* [EXERCISE DETAILS]: From the line containing "You are a computer-use agent. This" to the end of the listing, copy each line exactly and leave out all others.
DATA SUPPLIED: Begin
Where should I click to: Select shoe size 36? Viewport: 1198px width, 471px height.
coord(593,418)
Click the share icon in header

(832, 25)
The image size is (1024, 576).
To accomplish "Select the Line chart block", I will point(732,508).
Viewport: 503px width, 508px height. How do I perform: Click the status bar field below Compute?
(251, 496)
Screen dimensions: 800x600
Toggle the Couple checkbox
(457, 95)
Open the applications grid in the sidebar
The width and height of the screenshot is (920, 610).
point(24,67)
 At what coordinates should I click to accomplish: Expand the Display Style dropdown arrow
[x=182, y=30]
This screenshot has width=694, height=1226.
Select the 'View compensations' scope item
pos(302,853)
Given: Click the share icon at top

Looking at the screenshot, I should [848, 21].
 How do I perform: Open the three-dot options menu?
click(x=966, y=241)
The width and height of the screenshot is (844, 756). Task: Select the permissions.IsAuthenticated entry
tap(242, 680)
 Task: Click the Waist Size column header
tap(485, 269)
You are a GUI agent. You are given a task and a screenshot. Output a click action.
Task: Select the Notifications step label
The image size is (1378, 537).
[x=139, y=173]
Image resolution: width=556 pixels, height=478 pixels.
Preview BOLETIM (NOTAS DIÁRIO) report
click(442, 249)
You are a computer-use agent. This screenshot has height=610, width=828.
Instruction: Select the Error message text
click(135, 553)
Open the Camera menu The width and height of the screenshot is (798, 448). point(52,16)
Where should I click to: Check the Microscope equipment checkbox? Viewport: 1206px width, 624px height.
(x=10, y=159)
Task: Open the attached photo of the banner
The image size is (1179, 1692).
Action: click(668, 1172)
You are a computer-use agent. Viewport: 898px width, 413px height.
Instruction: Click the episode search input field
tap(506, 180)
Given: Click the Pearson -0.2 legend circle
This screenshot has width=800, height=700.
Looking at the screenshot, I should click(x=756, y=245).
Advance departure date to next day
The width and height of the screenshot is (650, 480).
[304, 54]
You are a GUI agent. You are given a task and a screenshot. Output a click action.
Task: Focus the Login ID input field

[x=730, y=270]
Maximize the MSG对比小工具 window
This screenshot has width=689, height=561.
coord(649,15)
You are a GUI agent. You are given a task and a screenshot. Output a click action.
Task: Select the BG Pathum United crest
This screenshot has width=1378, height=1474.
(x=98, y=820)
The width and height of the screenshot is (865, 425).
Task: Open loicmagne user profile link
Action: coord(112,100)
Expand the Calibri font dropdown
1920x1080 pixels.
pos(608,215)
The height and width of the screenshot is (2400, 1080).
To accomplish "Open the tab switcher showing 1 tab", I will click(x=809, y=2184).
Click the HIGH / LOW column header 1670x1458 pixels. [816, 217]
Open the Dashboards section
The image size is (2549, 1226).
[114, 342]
DATA SUPPLIED: End
* [FINISHED TASK]:
You are a computer-use agent. This screenshot has height=610, width=828.
Instruction: Select the Error message text
click(135, 553)
Open the Camera menu The width and height of the screenshot is (798, 448). point(52,16)
Where should I click to: Check the Microscope equipment checkbox? Viewport: 1206px width, 624px height.
(x=10, y=159)
Task: Open the attached photo of the banner
The image size is (1179, 1692).
Action: click(668, 1172)
You are a computer-use agent. Viewport: 898px width, 413px height.
Instruction: Click the episode search input field
tap(506, 180)
Given: Click the Pearson -0.2 legend circle
This screenshot has width=800, height=700.
Looking at the screenshot, I should click(x=756, y=245).
Advance departure date to next day
The width and height of the screenshot is (650, 480).
[304, 54]
You are a GUI agent. You are given a task and a screenshot. Output a click action.
Task: Focus the Login ID input field

[x=730, y=270]
Maximize the MSG对比小工具 window
This screenshot has width=689, height=561.
coord(649,15)
You are a GUI agent. You are given a task and a screenshot. Output a click action.
Task: Select the BG Pathum United crest
This screenshot has width=1378, height=1474.
(x=98, y=820)
The width and height of the screenshot is (865, 425).
Task: Open loicmagne user profile link
Action: coord(112,100)
Expand the Calibri font dropdown
1920x1080 pixels.
pos(608,215)
The height and width of the screenshot is (2400, 1080).
To accomplish "Open the tab switcher showing 1 tab", I will click(x=809, y=2184).
Click the HIGH / LOW column header 1670x1458 pixels. [816, 217]
Open the Dashboards section
The image size is (2549, 1226).
[114, 342]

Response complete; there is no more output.